Reportagens mostraram que assessores de Lupi eram acusados ora de cobrar propina de ONGs que realizavam programas de qualificação profissional financiados pelo governo, ora de fazer vista grossa a outras entidades notoriamente enroladas e alvo dos órgãos de fiscalização.
Assim que as acusações surgiram, o então
ministro deu entrevista negando envolvimento no caso, disse contar com apoio da
presidente e partiu para o enfrentamento: “Só (saio) abatido à bala, e tem que
ser bala forte, porque eu sou pesadão”. Dias depois, convocado a se explicar na
Câmara, jurou não ter relação com o dirigente de uma rede de ONGs alvos da CGU
e pediu desculpas à presidente com uma declaração de amor: “Presidente Dilma,
desculpe se fui agressivo, não foi minha intenção: eu te amo”.

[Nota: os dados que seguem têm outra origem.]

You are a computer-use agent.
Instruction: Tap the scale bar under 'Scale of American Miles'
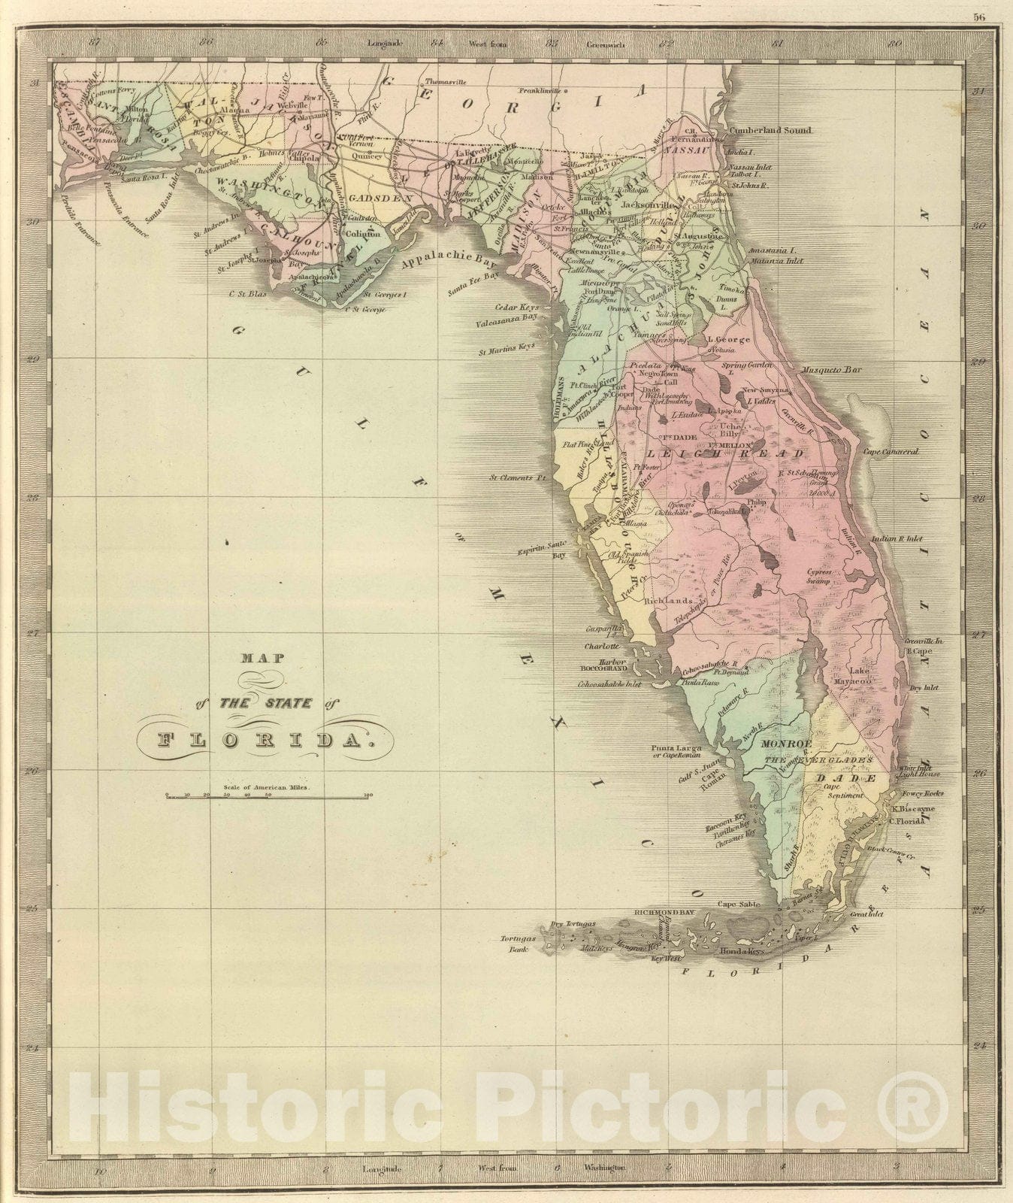coord(268,795)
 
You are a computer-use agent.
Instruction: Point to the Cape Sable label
coord(736,905)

Não foi suficiente. Lupi continuou sangrando
até que, confrontado com suas imagens descendo de um avião pago pelo
empresário, pediu demissão. Assim como ocorreu agora, quando as denúncias de
2011 surgiram, o líder do PDT na Câmara jurou que o partido deixaria a base do
governo caso Lupi saísse do governo. A solução então encontrada pelo Planalto
para retirá-lo sem perder apoio congressual do PDT foi a mesma de agora: o
ministro cairia, mas em seu lugar ficaria seu número dois na pasta, o
secretário executivo.
Lupi deu azar. Uma semana depois de sua
queda, Dilma interrompeu subitamente a “faxina” quando as apurações de
“malfeitos” atingiram Fernando Pimentel. Então ministro do Desenvolvimento, o
petista era amigo da presidente desde a década de 1960, quando militaram juntos
contra a ditadura militar. A “faxina” de Dilma foi o último momento em que o PT
conseguiu se apresentar ao país no papel de algoz de corruptos.

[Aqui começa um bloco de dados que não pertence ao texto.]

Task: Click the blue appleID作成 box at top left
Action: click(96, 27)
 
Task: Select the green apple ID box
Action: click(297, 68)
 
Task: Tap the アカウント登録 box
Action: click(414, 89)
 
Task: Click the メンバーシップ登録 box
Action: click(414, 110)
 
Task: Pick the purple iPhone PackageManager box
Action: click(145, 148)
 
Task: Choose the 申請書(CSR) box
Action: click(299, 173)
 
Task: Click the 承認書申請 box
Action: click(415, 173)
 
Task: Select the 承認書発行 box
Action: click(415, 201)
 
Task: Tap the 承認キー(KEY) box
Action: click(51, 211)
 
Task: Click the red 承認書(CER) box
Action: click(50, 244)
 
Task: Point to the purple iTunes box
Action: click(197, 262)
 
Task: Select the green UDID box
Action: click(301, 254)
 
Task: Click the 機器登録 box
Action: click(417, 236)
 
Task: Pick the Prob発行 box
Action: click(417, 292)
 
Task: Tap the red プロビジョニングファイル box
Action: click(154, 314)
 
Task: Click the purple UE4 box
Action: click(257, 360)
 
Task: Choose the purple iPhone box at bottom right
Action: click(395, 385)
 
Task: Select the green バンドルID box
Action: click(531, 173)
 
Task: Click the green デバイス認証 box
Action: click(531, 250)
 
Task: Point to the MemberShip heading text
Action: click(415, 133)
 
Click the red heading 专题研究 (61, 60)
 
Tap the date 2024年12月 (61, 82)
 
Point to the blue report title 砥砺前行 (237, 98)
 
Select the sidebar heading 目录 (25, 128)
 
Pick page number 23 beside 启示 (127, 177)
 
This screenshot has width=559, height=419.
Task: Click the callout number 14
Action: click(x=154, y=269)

Os Brasis de 2011 e 2025 pertencem a eras
distintas. As redes sociais impuseram outro modo de fazer política,em que o
diálogo não é mais opção entre os diferentes, e em sua esteira emergiu uma
oposição vigorosa que não perde a chance de surfar nos erros do governo. Nesse
cenário, a popularidade do comandante do Planalto mudou de patamar.

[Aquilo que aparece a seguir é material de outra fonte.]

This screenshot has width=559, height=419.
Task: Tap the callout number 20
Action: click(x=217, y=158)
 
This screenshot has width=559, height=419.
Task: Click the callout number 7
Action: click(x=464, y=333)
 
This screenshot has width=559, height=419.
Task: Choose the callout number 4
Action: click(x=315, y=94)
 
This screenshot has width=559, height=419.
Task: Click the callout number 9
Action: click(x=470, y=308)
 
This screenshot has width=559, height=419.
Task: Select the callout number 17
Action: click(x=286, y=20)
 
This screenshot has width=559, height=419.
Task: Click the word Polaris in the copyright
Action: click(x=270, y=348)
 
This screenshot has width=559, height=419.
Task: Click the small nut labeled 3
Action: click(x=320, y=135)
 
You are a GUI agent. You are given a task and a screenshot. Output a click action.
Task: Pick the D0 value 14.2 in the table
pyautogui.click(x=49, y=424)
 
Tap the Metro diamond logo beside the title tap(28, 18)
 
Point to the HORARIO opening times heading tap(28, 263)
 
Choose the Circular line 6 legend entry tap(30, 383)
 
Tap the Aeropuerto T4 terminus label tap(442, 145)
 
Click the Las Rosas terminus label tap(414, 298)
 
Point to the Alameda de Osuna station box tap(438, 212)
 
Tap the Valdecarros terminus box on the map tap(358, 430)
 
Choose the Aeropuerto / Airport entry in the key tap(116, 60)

Alavancada pela “faxina”, Dilma atingiu em
janeiro de 2012 níveis de aprovação impensáveis para o país polarizado de hoje:
59% diziam ao Datafolha considerar o governo ótimo ou bom, e apenas 6% o
consideravam ruim ou péssimo. No mês passado, o mesmo instituto mostrou que a
avaliação positiva de Lula está
em 29% e a negativa em 38%.
Não se sabe qual a agenda do governo para
a Previdência.
A promessa central de Lupi ao assumir o cargo em 2023 era zerar a fila de
espera, que chegava a 1,09 milhão de pessoas, garantindo que a obtenção do
benefício saísse em cinco dias. Ele deixa o governo com 2,04 milhões na fila —
metade deles aguardando mais de 45 dias.
Detentor da maior fatia do Orçamento da
União, o Ministério da Previdência tem missões ao mesmo tempo simples e
críticas. O desafio principal não está em colocar de pé programas grandiosos e
promover relevantes inovações. Suas tarefas centrais são, de um lado, assegurar
que quem cumpra os requisitos consiga se aposentar e, do outro, pagar
regularmente os 40 milhões de aposentados brasileiros, sem permitir que sejam
alvo de fraudes. As fraudes e os números mostram que Lupi fracassou, de forma
retumbante, em ambas.
Em sua defesa, há que reconhecer que seu
fracasso não está isolado no governo. Ao disputar a eleição de 2022 sem
apresentar um programa para o país, tendo como única meta o combate ao golpismo
e ao desmonte promovidos por Bolsonaro, Lula semeou o marasmo de seu terceiro
governo. Uma gestão marcada pela reedição de velhos sucessos que já não
empolgam, um ministro da Fazenda que enfrenta permanente fogo amigo na luta
para dar racionalidade às contas públicas e a hesitação do presidente cujo
símbolo cômico é uma reforma ministerial com negociações iniciadas há seis
meses e ainda sem data para terminar.